-- START Record list --

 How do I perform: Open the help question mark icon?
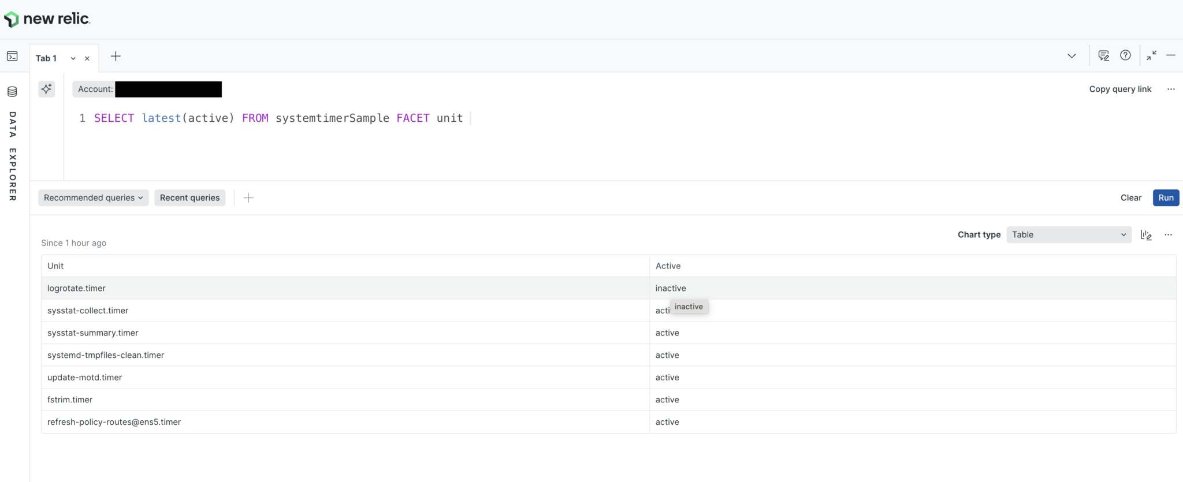tap(1125, 55)
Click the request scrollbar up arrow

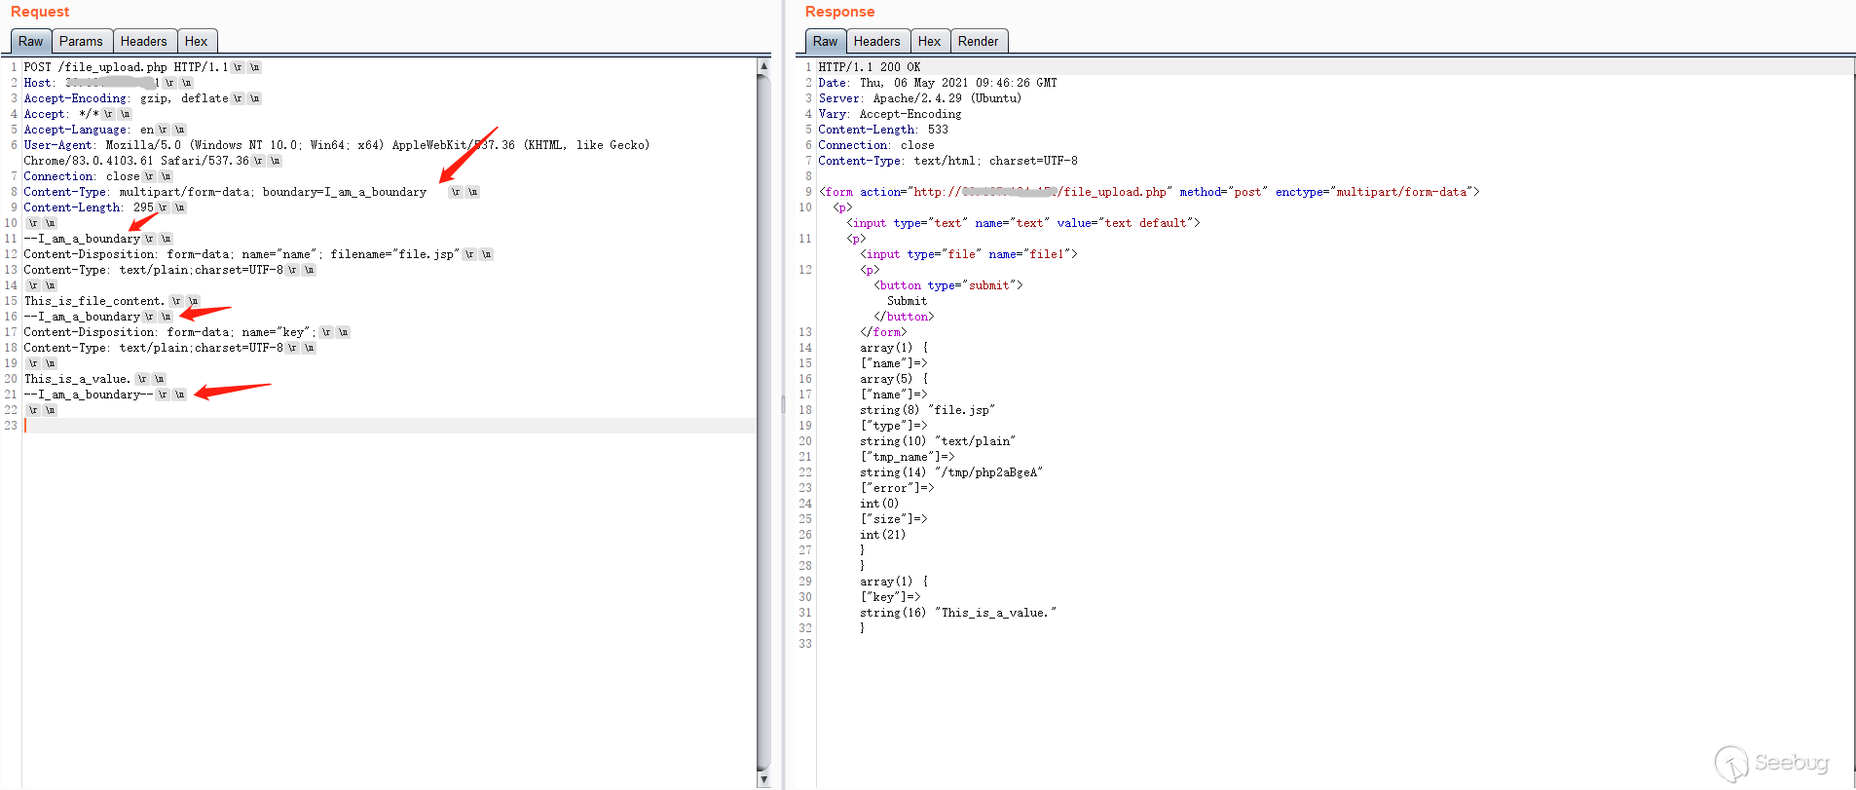pyautogui.click(x=763, y=66)
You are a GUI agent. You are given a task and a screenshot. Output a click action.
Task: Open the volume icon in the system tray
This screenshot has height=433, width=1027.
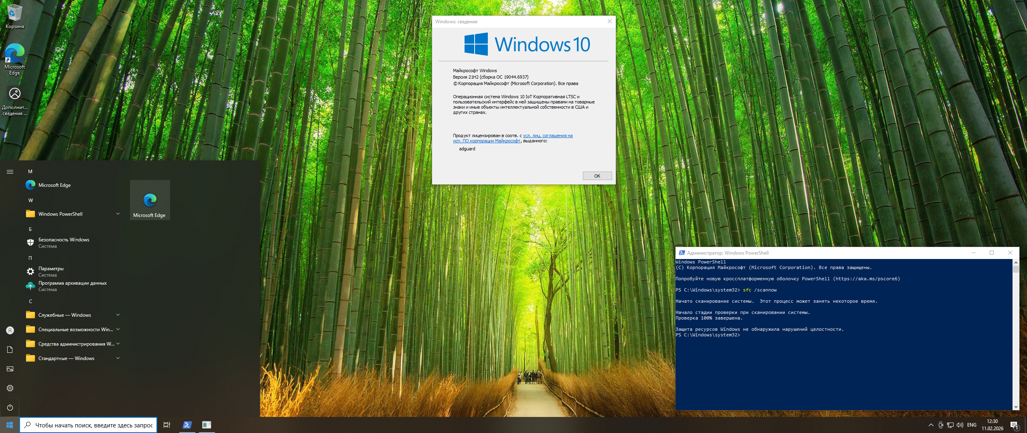tap(960, 425)
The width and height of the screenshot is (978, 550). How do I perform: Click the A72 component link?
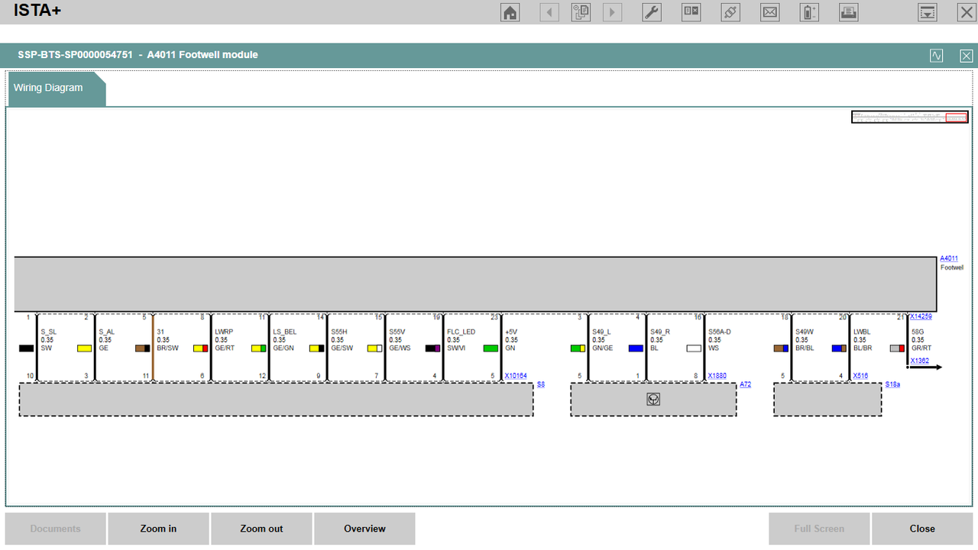(745, 384)
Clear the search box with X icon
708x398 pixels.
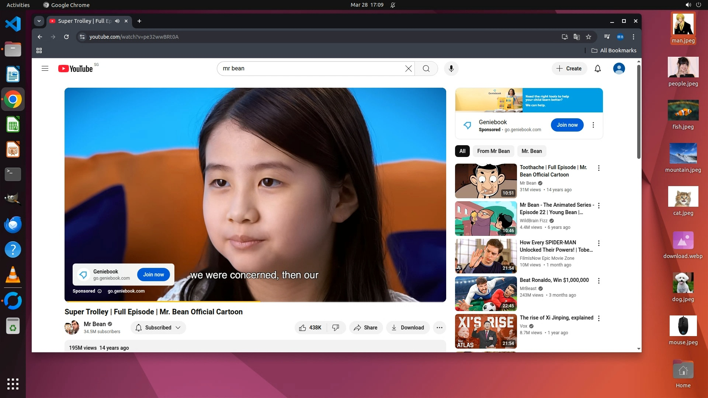pyautogui.click(x=408, y=69)
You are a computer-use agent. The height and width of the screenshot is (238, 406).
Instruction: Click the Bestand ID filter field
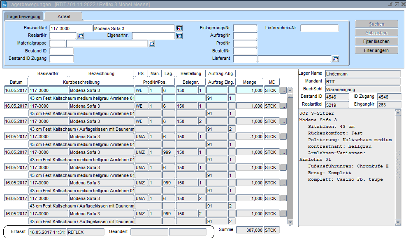tap(61, 51)
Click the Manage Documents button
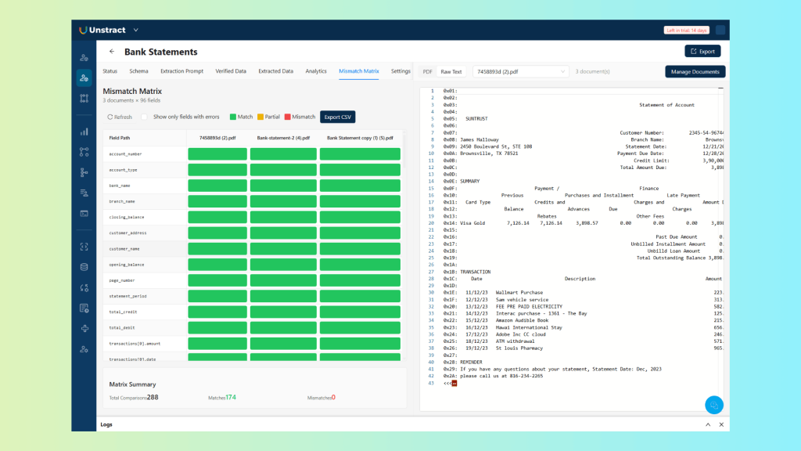 pyautogui.click(x=695, y=71)
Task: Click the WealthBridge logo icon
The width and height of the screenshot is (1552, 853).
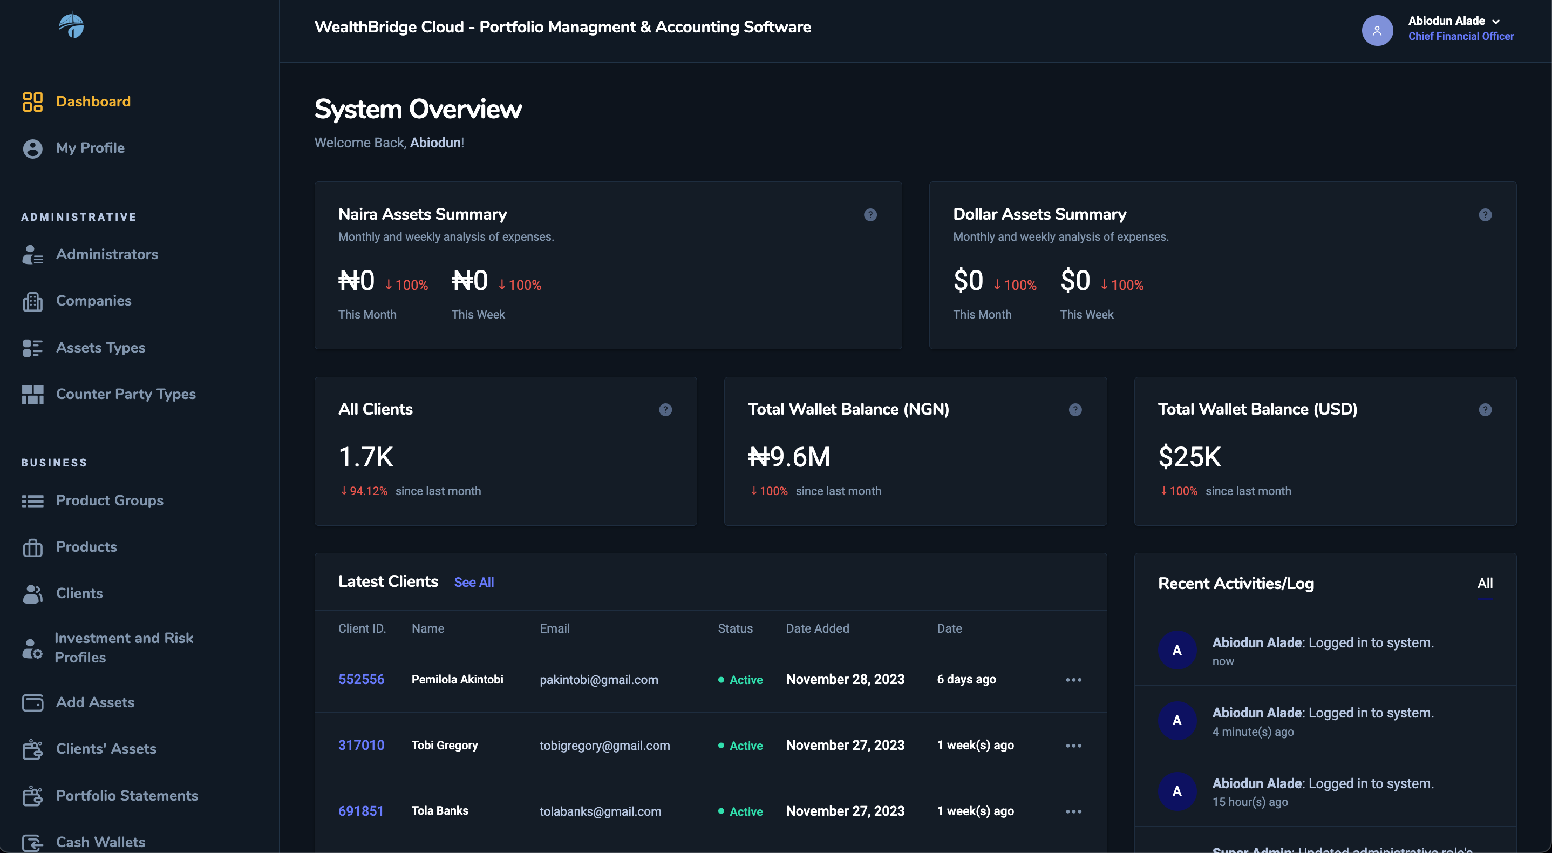Action: click(x=71, y=26)
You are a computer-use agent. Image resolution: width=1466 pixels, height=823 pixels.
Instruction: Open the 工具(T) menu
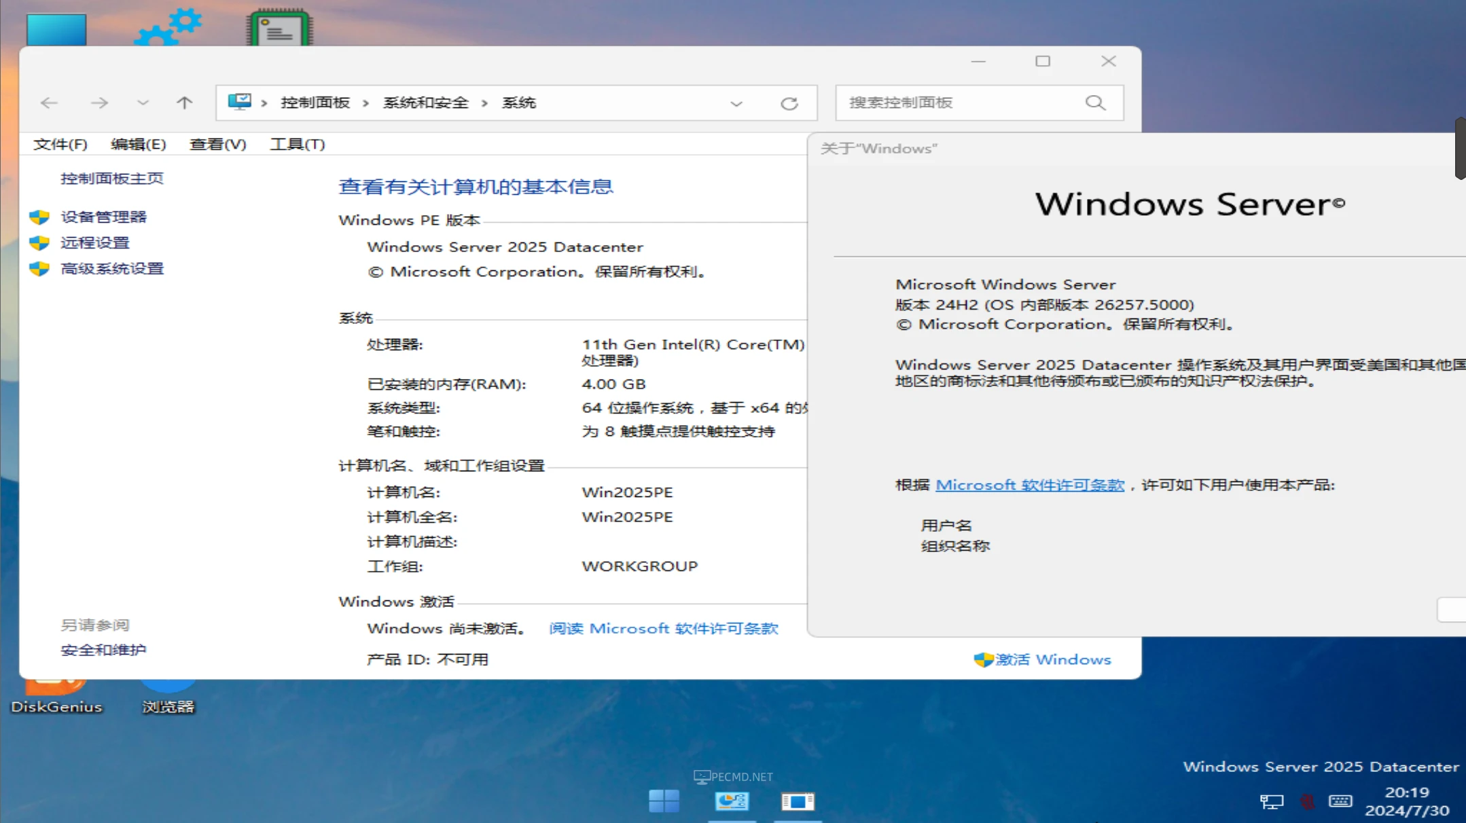tap(297, 144)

-- END Record list --

Task brief:
Please format every line of the listing above as a numbered list, leaving out blank lines and the pictures.

Solution to the exercise:
1.  How do I perform: Open the help question mark icon?
2. tap(1125, 55)
3. Click the request scrollbar up arrow
4. pyautogui.click(x=763, y=66)
5. You are a GUI agent. You are given a task and a screenshot. Output a click action.
6. Task: Open the volume icon in the system tray
7. This screenshot has height=433, width=1027.
8. tap(960, 425)
9. The width and height of the screenshot is (978, 550). How do I perform: Click the A72 component link?
10. (745, 384)
11. Clear the search box with X icon
12. 708x398 pixels.
13. pyautogui.click(x=408, y=69)
14. You are a computer-use agent. The height and width of the screenshot is (238, 406).
15. Instruction: Click the Bestand ID filter field
16. tap(61, 51)
17. Click the Manage Documents button
18.  pyautogui.click(x=695, y=71)
19. Task: Click the WealthBridge logo icon
20. The width and height of the screenshot is (1552, 853).
21. Action: click(x=71, y=26)
22. You are a computer-use agent. Image resolution: width=1466 pixels, height=823 pixels.
23. Instruction: Open the 工具(T) menu
24. tap(297, 144)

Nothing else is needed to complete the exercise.